The CAFC found that collateral estoppel does not apply here because the earlier discussion of validity and enforceability had not been fully and finally litigated in the other cases. (Applying Seventh Circuit law).

Vitiation: Andrx also argued that the PI should not issue because its generic does not infringe — either literally or under the doctrine of equivalents. Under DOE analysis, the Andrx product included a pharmaceutically acceptable glyceryl monostearate rather than the claimed “pharmaceutically acceptable polymer.” Andrx argued that a GST equivalent would vitiate the polymer requirement. The CAFC, however, found that the two could be equivalent — falling in-line with the common notion that adjectives are subject to vitiation more often than nouns.

Notes: One thing that is unclear is why the court did not discuss the merits of the invalidity factor of the PI decision rather than focusing solely on the collateral estoppel issue.

Patently-O Tidbits

Eye on the Web

Upcoming Events:

  • January 26, 2007 at the San Jose Museum of Art: We’ll be discussing translational scope of U.S. patent laws. $175 for practitioners; $0 for academics and government types. [LINK].
  • January 24–27 in New Orleans: AIPLA Midwinter Institute — always a great event. $795 practitioner; $70 for academics. [LINK].

ITC: Standing to Appeal

Fuji Photo v. ITC (Fed. Cir. 2007).

In its fifth appellate decision of this 1998 case . . .

Fuji owns the patent on certain disposable cameras. Jazz and others take the discarded cameras, repair them, then sell them. Earlier, the court decided that cameras first sold by Fuji in the US were no longer protectable under the first-sale doctrine. However, the court held that those that the first-sale doctrine did not apply to products originally sold abroad.

Here, Fuji appealed the ITC’s calculation of the percentage of already imported cameras that were infringing.  The problem was the difficulty of determining which cameras were originally sold in the US.
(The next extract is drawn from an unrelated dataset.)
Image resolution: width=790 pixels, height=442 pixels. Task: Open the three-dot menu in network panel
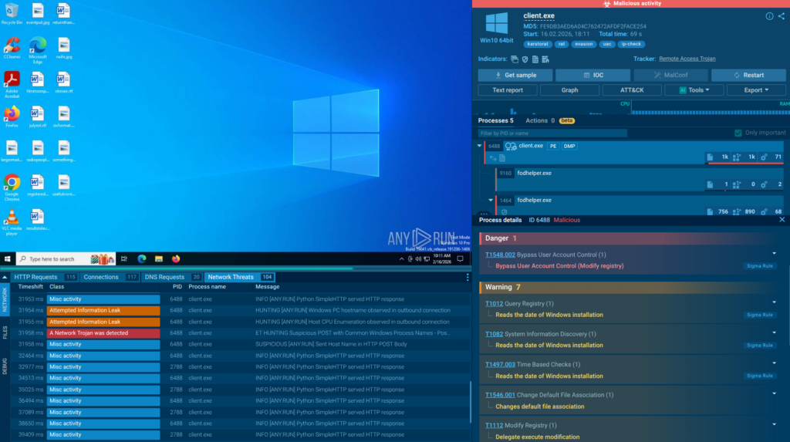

Standing: On appeal, the CAFC first determined that Fuji had no right to appeal.  Unlike in normal infringement cases, ITC actions give the patentee no right to collect damages — rather, any past damages go to the coffers of the US Government.
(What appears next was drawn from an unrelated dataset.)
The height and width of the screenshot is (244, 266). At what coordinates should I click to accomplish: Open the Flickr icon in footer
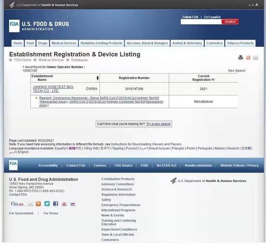pyautogui.click(x=73, y=204)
Private plaintiffs, unlike the Federal Government, may not sue to assess [civil] penalties for wholly past violations. (quoting 528 U.S. 167 (2000).
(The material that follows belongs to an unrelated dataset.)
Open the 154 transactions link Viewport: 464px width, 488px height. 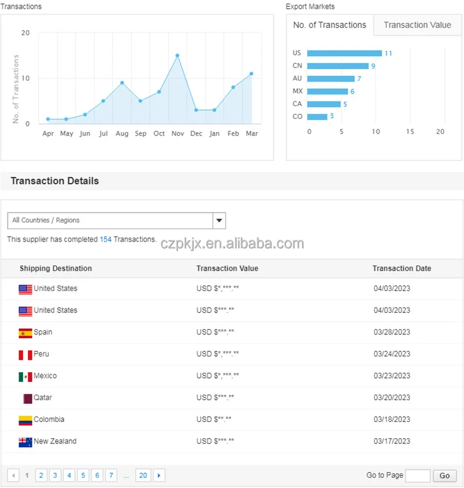pos(106,239)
It is clear here that any violations are wholly in the past because Jazz Photo no longer conducts business and is in the liquidation process.   

Injunction against Officer: Jack Benun, former owner of Jazz, also appealed — arguing that the ITC had no power to issue an injunction against him personally simply because of Jazz’s infringement.

The CAFC agreed with the ITC order — finding that "the Commission could legitimately issue a cease and desist order against him."  In their decision, the CAFC followed the Supreme Court’s 1937 Standard Education case which held that an administrative agency could bind officers of a corporation after issuing an order against the corporation itself.

CAFC Outlines Difference Between Vacating and Reversing

E-Pass v. 3Com (Fed. Cir. 2007)

E-Pass filed its original complaint in 2000 and has been through one round of appeal. The earlier appeal focused on claim construction.  In this appeal, E-Pass argued that the lower court didn’t properly follow the CAFC’s directions.

Once a case has been decided on appeal, the rule adopted is to be applied, right or wrong, absent exceptional circumstances.

The CAFC had vacated the lower court’s summary judgment and remanded for further proceedings.  On remand, the lower court considered the new claim construction handed down, but once again concluded that summary judgment against E-Pass was proper.

On appeal, the CAFC agreed with the lower court — finding that its earlier decision was not a reversal.  Rather, by vacating the decision the court implied that summary judgment may be proper after further consideration of the facts.

By vacating, we signaled that, although the district court’s prior decision rested upon erroneous grounds, a proper claim construction might support a judgment (summary or otherwise) in favor of either party.